Overview
This model, TakaTaka3/Qwen3-4B-Instruct-2507-sft-merged_V2, is a 4 billion parameter language model based on the Qwen3 architecture. It has been fine-tuned by TakaTaka3 from the Qwen/Qwen3-4B-Instruct-2507 base model using QLoRA (4-bit quantization with Unsloth). The fine-tuning process specifically merged the base model with a LoRA adapter (TakaTaka3/qwen3-4b-lora-adapter_V4).
Key Capabilities
- Enhanced Structured Output: The primary objective of this fine-tuning was to significantly improve the model's accuracy in generating structured data formats, including JSON, YAML, XML, TOML, and CSV.
- Chain-of-Thought (CoT) Optimization: During training, loss was applied only to the final assistant output, with intermediate reasoning (Chain-of-Thought) masked. This approach aims to refine the direct output quality for structured tasks.
- Efficient Fine-tuning: Utilizes QLoRA with 4-bit quantization, making the fine-tuning process more memory-efficient while maintaining performance.

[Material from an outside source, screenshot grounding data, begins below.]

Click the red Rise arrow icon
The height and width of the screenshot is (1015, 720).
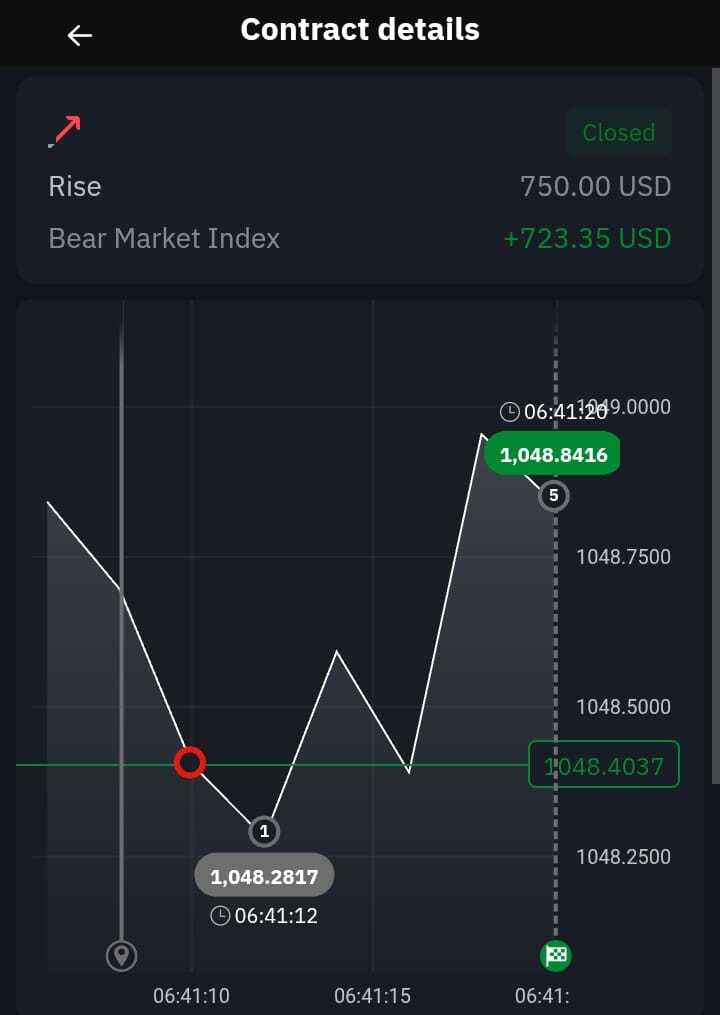pyautogui.click(x=65, y=131)
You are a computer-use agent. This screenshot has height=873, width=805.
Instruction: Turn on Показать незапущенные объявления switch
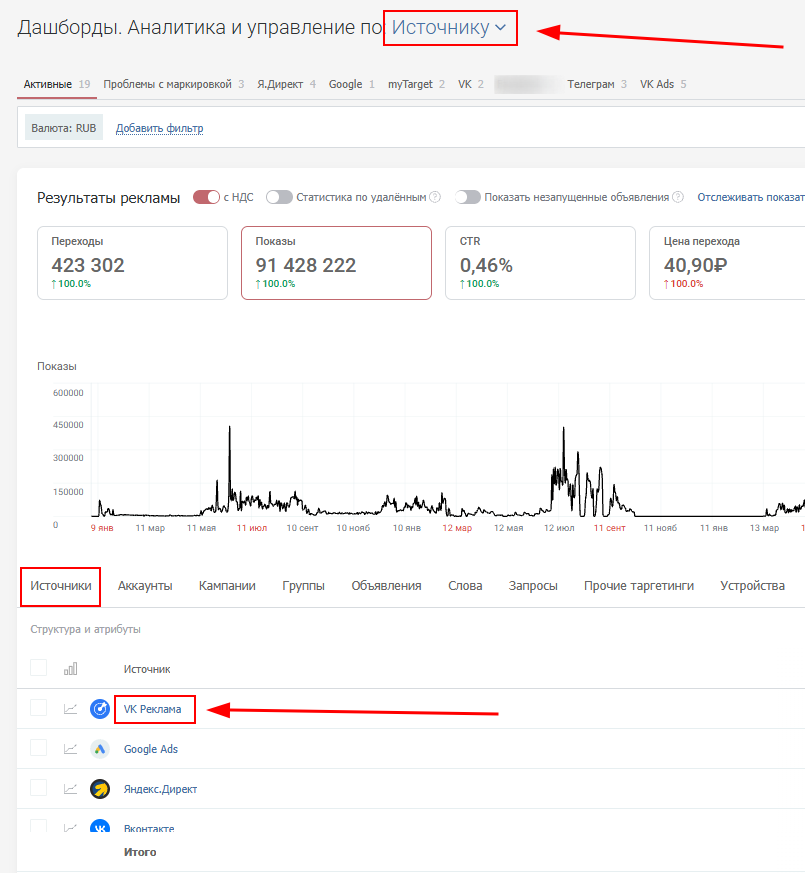tap(467, 197)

Training Configuration Highlights
- Base Model: Qwen/Qwen3-4B-Instruct-2507
- Method: QLoRA (4-bit)
- Max Sequence Length: 2048 tokens (for training)
- Learning Rate: 2e-06
- LoRA Parameters: r=64, alpha=128
- Training Data: The model was trained using the u-10bei/structured_data_with_cot_dataset_512_v2 dataset, which is distributed under the MIT License.
Good For
This model is particularly well-suited for applications requiring reliable and accurate generation of structured data, such as API response generation, data extraction into specific formats, or configuration file creation.